** START Selected extract **

Experiment
A repeatable procedure with a set of possible results.
Example
Tossing a coin , rolling a die
Outcome
An outcome is a possible result of an experiment.
Example
Getting a head or a tail when we toss a coin. So head or tail are all outcomes.
Getting 1 , 2 , 3 , 4 , 5 , 6 are all outcomes when we roll a die.
Event
One or more possible outcomes of an experiment.
Example
Getting a tail when tossing a coin (one outcome)
Getting a 5 when rolling a die (one outcome)
Getting an odd number when rolling a die. The possible outcomes are 1 , 3 , 5 (more than one outcome)
Sample Space
All the possible outcomes of an experiment. It is usually denoted by the letter S. It can be written using { } (set notation).
Example
1.When tossing a coin, the possible outcomes are head or tail.
so, Sample space (S) = { Head , Tail }
Number of sample space can be written as n(S).
here, n(S) = 2
2. When rolling a die, the possible outcomes are 1 , 2 , 3 , 4 , 5 , 6.
S = { 1 , 2 , 3 , 4 , 5 , 6 }
n(S) = 6
Sample point
Each one of the possible outcome of an event.
Example
1. If a die is rolled, the possible outcomes are S= { 1 , 2 , 3 , 4 , 5 , 6 }
here, there are 6 sample points such as 1 , 2 , 3 , 4 , 5 , 6.
2. When tossing a coin the possible outcomes are S= { Head , Tail }
here, there are 2 sample points such as Head and Tail.
Probability
Probability is simply how likely something is to happen .
Probability(Event) = No.of favorable outcomes / Total no.of outcomes
Example
1.When a coin is tossed , there are 2 possible outcomes. Head (H) and Tails (T). Find the probability of getting Head.
We can say that
Sample space (S) = { H ,T}
n(S) = 2
let us assume 'A' be an event getting head
A={H}
n(A) = 1 [ n(A) means number of possible event getting head]
Probability(Event) = No.of favorable outcomes / Total no.of outcomes
that is here,
Probability (getting head) = n(A) / n(S)
= 1 / 2
= 0.5
= 50% (to convert into percentage we have to multiply by 100, so 0.5)
Types of Events
There are 5 types of events. They are
1. Certain Event
2. Likely Event
3. Equally Likely Event
4. Unlikely Event
5. Impossible Event
Certain Event
An Event is certain , if it will always happen.

** END Selected extract **

● **Task A**
Transcribe the probability notes from "Getting an odd" to "head or tail.".
● **Task B**
Go on with the probability notes, picking up after their final sentence.

** START Raw records **

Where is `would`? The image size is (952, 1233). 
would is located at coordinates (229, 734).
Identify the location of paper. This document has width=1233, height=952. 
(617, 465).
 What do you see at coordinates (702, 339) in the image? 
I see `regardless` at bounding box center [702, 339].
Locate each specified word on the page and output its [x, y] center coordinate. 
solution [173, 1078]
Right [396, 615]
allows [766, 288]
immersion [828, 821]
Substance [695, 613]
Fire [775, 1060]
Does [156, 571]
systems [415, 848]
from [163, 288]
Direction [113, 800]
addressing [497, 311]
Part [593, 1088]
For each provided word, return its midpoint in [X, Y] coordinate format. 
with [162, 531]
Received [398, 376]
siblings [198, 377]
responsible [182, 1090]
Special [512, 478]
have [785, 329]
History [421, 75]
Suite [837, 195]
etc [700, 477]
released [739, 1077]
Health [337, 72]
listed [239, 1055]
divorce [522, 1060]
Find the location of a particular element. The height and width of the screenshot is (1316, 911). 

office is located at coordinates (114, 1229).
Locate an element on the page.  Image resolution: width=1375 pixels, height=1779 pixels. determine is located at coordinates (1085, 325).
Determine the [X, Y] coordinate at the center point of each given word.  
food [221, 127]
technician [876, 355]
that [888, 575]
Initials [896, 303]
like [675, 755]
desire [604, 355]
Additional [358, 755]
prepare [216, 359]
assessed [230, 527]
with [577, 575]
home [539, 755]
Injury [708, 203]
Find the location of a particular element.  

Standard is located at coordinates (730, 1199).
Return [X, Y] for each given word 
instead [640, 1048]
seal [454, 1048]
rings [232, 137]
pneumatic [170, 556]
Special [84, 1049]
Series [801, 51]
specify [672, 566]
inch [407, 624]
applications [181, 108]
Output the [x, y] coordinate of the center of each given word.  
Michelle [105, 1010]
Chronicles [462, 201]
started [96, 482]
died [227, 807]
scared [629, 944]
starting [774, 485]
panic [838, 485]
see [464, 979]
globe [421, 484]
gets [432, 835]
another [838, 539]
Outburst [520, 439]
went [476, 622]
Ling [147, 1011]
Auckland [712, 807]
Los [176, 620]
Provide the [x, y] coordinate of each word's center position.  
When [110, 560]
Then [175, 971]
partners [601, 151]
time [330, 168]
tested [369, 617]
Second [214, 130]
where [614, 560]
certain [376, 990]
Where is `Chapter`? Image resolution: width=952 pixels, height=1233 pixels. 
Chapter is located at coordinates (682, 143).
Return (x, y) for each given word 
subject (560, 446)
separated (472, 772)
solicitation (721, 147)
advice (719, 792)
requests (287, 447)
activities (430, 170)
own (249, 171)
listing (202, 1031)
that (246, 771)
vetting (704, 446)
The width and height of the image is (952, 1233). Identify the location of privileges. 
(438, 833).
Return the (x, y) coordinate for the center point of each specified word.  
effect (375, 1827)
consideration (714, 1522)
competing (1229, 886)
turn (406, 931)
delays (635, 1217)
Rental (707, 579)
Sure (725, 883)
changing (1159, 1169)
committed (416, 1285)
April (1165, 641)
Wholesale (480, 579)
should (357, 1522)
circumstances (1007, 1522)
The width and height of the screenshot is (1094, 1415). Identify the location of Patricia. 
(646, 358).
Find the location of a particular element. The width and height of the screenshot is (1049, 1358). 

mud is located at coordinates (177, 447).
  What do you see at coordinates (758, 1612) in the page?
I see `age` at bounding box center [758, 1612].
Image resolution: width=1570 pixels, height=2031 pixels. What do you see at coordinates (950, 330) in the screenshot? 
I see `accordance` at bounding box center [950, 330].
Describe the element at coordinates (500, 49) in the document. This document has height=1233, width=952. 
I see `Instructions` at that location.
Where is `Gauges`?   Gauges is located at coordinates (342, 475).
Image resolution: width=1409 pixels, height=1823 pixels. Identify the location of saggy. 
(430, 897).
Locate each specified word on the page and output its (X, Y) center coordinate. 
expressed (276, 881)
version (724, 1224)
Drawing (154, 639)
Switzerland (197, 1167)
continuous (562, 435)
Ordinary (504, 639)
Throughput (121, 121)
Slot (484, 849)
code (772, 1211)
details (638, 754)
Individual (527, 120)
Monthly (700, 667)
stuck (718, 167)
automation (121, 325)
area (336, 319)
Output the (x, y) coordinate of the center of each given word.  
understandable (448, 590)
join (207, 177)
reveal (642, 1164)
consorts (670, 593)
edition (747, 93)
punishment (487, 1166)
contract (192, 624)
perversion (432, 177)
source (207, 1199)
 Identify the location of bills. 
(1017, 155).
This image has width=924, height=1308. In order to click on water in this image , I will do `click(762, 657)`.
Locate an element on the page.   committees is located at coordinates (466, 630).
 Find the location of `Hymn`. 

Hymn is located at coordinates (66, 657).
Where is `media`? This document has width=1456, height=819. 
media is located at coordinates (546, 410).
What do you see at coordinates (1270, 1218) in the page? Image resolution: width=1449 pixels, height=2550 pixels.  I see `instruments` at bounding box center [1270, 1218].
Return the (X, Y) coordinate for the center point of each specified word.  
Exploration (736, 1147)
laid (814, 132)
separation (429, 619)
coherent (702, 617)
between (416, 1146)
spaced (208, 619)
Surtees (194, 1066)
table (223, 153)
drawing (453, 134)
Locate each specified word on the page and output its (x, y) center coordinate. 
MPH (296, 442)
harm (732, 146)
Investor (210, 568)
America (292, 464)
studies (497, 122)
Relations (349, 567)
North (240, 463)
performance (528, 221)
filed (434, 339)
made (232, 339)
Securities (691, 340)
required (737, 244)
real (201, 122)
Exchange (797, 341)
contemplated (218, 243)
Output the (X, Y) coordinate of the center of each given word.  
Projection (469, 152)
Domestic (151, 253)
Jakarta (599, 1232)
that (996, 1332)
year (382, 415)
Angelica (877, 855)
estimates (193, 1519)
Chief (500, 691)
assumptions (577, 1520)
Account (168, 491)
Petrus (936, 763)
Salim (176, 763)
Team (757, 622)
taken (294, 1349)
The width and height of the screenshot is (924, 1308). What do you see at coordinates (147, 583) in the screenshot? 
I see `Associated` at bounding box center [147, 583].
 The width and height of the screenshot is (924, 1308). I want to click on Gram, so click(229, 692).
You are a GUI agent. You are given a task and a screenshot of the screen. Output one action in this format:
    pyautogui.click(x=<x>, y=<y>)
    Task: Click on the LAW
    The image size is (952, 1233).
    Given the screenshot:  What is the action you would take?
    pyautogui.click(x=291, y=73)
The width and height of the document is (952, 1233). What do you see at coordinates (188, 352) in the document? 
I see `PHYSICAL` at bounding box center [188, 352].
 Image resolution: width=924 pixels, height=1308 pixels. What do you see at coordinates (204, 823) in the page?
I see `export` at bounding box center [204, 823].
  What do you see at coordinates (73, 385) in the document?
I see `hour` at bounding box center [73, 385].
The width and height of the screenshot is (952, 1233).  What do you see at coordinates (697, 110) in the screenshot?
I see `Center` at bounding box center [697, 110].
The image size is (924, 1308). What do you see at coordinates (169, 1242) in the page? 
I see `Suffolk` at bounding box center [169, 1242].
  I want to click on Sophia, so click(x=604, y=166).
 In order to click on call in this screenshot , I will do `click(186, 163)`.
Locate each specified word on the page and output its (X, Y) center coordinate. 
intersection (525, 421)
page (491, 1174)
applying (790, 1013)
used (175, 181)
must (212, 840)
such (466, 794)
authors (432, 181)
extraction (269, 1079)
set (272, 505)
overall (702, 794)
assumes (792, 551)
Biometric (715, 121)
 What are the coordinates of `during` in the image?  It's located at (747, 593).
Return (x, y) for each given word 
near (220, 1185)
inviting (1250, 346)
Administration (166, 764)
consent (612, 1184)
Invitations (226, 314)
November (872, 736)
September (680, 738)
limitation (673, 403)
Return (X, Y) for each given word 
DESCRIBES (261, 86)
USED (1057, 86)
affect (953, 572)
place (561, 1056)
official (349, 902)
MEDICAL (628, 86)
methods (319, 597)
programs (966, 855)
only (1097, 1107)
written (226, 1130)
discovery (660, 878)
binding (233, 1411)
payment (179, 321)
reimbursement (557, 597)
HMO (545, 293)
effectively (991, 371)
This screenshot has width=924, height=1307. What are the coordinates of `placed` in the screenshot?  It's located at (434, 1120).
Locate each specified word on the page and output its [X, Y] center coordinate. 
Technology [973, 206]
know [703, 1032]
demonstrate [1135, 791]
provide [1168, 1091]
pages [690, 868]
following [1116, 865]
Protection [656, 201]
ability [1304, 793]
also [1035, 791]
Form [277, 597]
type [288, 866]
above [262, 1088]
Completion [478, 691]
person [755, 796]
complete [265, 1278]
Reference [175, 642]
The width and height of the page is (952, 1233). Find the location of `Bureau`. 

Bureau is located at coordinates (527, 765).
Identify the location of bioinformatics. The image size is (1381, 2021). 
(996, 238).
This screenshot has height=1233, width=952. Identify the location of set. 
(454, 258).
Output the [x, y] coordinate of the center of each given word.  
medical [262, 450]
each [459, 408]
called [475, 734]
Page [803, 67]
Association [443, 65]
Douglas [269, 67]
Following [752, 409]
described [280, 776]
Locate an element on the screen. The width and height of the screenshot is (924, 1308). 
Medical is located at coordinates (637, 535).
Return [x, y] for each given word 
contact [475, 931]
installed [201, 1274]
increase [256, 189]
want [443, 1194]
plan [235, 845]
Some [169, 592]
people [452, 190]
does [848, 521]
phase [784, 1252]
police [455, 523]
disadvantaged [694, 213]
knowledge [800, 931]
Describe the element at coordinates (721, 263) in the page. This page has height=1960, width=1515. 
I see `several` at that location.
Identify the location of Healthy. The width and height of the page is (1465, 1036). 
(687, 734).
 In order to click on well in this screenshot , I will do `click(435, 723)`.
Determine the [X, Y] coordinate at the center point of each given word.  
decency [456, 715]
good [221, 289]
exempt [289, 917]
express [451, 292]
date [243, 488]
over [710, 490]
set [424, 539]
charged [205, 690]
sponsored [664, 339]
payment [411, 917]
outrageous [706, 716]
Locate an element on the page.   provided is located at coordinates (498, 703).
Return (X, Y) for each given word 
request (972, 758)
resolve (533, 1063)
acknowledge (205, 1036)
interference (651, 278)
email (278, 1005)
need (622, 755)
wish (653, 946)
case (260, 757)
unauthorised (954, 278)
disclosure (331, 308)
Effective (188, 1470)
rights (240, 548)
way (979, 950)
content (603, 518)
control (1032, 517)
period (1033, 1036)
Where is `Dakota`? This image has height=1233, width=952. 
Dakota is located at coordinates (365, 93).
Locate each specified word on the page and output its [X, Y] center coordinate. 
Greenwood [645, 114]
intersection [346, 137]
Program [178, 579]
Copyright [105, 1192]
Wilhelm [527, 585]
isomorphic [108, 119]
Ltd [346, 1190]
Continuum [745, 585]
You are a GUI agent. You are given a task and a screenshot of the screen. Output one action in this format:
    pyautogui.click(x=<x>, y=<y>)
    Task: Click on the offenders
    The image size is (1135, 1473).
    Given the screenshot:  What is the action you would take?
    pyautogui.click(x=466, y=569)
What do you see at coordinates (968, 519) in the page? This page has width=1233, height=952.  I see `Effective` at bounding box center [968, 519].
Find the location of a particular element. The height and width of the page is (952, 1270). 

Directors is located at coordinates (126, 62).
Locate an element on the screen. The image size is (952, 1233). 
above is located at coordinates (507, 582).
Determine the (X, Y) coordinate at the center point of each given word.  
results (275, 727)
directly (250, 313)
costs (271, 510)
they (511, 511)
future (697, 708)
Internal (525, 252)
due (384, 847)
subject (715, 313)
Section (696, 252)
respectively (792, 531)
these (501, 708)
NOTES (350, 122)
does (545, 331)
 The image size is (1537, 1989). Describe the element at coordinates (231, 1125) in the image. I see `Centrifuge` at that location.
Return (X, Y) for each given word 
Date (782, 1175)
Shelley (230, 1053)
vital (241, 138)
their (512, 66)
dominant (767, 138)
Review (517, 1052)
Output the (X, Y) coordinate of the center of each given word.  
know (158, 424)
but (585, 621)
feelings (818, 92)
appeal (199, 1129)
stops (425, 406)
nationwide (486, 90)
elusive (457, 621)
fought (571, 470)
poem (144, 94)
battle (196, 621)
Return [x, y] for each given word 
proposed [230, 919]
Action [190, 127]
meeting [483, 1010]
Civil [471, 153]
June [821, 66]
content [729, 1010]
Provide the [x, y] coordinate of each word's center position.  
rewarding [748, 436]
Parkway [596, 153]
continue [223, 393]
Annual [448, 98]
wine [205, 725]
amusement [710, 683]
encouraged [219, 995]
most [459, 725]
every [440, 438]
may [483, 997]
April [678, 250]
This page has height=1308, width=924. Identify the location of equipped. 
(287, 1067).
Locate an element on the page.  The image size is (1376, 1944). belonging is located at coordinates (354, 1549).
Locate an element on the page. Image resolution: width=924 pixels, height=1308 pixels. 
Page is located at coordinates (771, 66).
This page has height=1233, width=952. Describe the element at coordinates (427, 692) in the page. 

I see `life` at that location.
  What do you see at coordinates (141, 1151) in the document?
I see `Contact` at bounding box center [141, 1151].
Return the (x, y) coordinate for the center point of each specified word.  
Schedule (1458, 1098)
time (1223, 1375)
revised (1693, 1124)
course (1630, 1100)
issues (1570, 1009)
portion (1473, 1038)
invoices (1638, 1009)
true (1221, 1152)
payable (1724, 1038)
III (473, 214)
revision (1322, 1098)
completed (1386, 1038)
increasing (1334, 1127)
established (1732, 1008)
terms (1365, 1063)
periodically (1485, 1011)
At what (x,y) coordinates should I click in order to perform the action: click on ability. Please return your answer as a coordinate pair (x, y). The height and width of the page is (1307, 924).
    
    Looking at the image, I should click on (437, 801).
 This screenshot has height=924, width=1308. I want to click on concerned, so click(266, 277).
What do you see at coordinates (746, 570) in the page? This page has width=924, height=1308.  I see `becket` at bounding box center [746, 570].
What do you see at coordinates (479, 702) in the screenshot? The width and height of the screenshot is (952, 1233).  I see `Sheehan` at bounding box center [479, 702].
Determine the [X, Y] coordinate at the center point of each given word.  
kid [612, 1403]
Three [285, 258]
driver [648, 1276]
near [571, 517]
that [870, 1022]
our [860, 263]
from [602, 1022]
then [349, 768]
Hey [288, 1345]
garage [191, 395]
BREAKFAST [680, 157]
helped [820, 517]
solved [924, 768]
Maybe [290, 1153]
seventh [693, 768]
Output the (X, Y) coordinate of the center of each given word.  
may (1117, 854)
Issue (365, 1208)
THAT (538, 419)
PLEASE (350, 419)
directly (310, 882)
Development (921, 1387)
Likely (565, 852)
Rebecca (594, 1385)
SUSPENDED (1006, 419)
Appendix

** END Raw records **

● **Answer A**
Getting an odd number when rolling a die. The possible outcomes are 1 , 3 , 5 (more than one outcome)
Sample Space
All the possible outcomes of an experiment. It is usually denoted by the letter S. It can be written using { } (set notation).
Example
1.When tossing a coin, the possible outcomes are head or tail.

● **Answer B**
Example
A box contains 10 Red balls. Since all the balls are in Red,the outcome will always be a red ball. So picking a red ball from the box is Certain Event.
Likely Event
An Event is Likely if it has good chances of happening.
Example
A box contains 10 Red balls and 2 Green balls. Since most of the balls are in Red, picking a red ball from the box has good chance of happening. So we can say it as Likely Event.
Equally Likely Event
An event is equally likely if it has an even chance of happening.
Example
Getting head when tossing a coin
Unlikely Event
An event is unlikely if it has a poor chance of happening.
Example
A box contains 10 Red balls and 2 Green balls. Since most of the balls are in Red, picking a green ball from the box has poor chance of happening. So we can say it as Unlikely Event.
Impossible Event
An event is impossible if it will never happen or has no chance of happening.
Example
Getting a number greater than 7 is Impossible event, since the possible outcomes are
{ 1 , 2 , 3 , 4 , 5 , 6 }.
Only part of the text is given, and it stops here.